The extract also shows that privilege analysis depends on purpose and context. The Court summarised the dominant purpose test for advice privilege and litigation privilege. It did not say that every surveillance package or every expert report obtained after surveillance is privileged. Whether privilege applies will depend on why the material was created, who commissioned it, and how it was used and handled.

For business owners and in-house teams, the practical reading is that surveillance, investigator work and expert evidence should be managed as part of a single dispute strategy. If lawyers are involved, document the purpose clearly. Limit unnecessary circulation. Check the procedural rules early. If confidentiality relief may be needed, do not assume it can be obtained at the last minute without risk.

Practical sense check

  • Identify early whether surveillance or investigation material is being created for legal advice or for anticipated litigation.
  • Keep a clear record of who commissioned the material and for what dominant purpose.
  • Be careful about internal circulation and handling of potentially privileged material.
  • Review tribunal or court practice directions well before the hearing date.
  • If confidentiality or non-disclosure orders may be needed, raise the issue early rather than days before hearing.

Documents, conduct and procedural sequence

The documents at the centre of the case were not limited to raw surveillance footage.

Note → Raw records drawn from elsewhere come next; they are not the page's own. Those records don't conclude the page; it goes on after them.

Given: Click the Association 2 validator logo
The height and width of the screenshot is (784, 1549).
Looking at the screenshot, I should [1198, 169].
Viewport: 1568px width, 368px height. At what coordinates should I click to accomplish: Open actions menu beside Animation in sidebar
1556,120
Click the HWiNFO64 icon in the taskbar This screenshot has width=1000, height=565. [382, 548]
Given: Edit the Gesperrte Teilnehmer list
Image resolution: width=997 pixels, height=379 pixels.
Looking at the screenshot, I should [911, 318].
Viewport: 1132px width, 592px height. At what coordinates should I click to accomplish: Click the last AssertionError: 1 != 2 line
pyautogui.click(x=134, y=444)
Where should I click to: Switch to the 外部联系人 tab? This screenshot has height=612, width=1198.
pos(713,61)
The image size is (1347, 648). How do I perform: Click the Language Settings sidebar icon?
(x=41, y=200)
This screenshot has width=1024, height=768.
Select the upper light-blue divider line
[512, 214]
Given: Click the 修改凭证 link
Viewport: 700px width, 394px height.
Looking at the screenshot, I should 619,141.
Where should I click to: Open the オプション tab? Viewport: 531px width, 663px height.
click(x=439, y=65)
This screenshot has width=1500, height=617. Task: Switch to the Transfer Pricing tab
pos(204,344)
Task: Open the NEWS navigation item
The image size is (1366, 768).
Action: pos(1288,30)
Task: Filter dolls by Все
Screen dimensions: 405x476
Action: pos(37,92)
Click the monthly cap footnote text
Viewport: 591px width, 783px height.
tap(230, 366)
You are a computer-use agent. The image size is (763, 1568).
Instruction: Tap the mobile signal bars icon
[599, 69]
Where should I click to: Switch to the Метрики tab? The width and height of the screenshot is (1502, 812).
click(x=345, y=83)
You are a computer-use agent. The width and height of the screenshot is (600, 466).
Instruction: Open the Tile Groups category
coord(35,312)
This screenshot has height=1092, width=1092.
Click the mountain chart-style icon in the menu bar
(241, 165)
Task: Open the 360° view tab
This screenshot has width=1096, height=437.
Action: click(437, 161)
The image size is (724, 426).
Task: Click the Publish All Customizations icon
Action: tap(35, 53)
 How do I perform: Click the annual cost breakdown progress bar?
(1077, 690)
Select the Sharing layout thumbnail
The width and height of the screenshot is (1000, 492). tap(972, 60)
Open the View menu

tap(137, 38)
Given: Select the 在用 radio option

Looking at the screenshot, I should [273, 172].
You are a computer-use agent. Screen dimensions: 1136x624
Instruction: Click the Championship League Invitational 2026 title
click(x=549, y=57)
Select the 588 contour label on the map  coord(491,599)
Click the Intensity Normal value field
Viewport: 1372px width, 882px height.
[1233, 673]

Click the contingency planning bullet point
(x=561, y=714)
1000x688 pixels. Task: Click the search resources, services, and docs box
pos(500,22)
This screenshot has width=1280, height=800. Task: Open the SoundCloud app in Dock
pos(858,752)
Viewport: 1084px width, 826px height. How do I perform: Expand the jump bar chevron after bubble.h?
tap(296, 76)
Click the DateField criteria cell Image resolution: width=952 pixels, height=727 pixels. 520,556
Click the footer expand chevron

They included the video footage itself, reports prepared by the private investigator who conducted the surveillance, and orthopaedic reports, including a supplementary report dated 18 January 2024 that commented on surveillance material. That matters because businesses often assume privilege analysis is the same for every related document. It may not be.

Different documents can raise different questions depending on how and why they were created.

The conduct that triggered the dispute was also important. K & S Freighters sought an ex parte confidentiality order on 2 February 2024, shortly before a hearing due to start on 12 February 2024. After the ex parte application failed, the parties conferred, and K & S Freighters indicated it could not assess readiness to proceed without knowing whether and how it could rely on the surveillance material. The Tribunal then held an inter partes hearing on leave and refused leave.

That refusal effectively prevented K & S Freighters from using the material at the hearing and led to the adjournment and judicial review.

From a business perspective, this sequence shows how quickly a dispute about evidence can become a dispute about jurisdictional error and procedural fairness. Once the Tribunal treated the matter as one governed by practice directions and late-evidence principles without first deciding privilege, the whole process became vulnerable to challenge. The Federal Court's intervention was therefore directed at the legal pathway the Tribunal took, not at the ultimate merits of the surveillance material itself.

That is why the case should be read carefully. It is not authority for tactical ambush. It is authority that where privilege is genuinely raised, the decision-maker must confront that issue first because it may shape the rest of the analysis.

Source notes

This page is based on the Federal Court decision K & S Freighters Pty Ltd v King [2026] FCA 58, delivered by Feutrill J on 6 February 2026. The available reasons confirm the parties, the statutory setting, the principal issues, the Court's central reasoning and the final orders.

The available judgment is truncated before the end of the reasons. The key public explanation above is limited to what is clearly supported by the published material. It should be read as a practical case explainer, not as a substitute for reviewing the full reasons and any later remittal or appeal developments.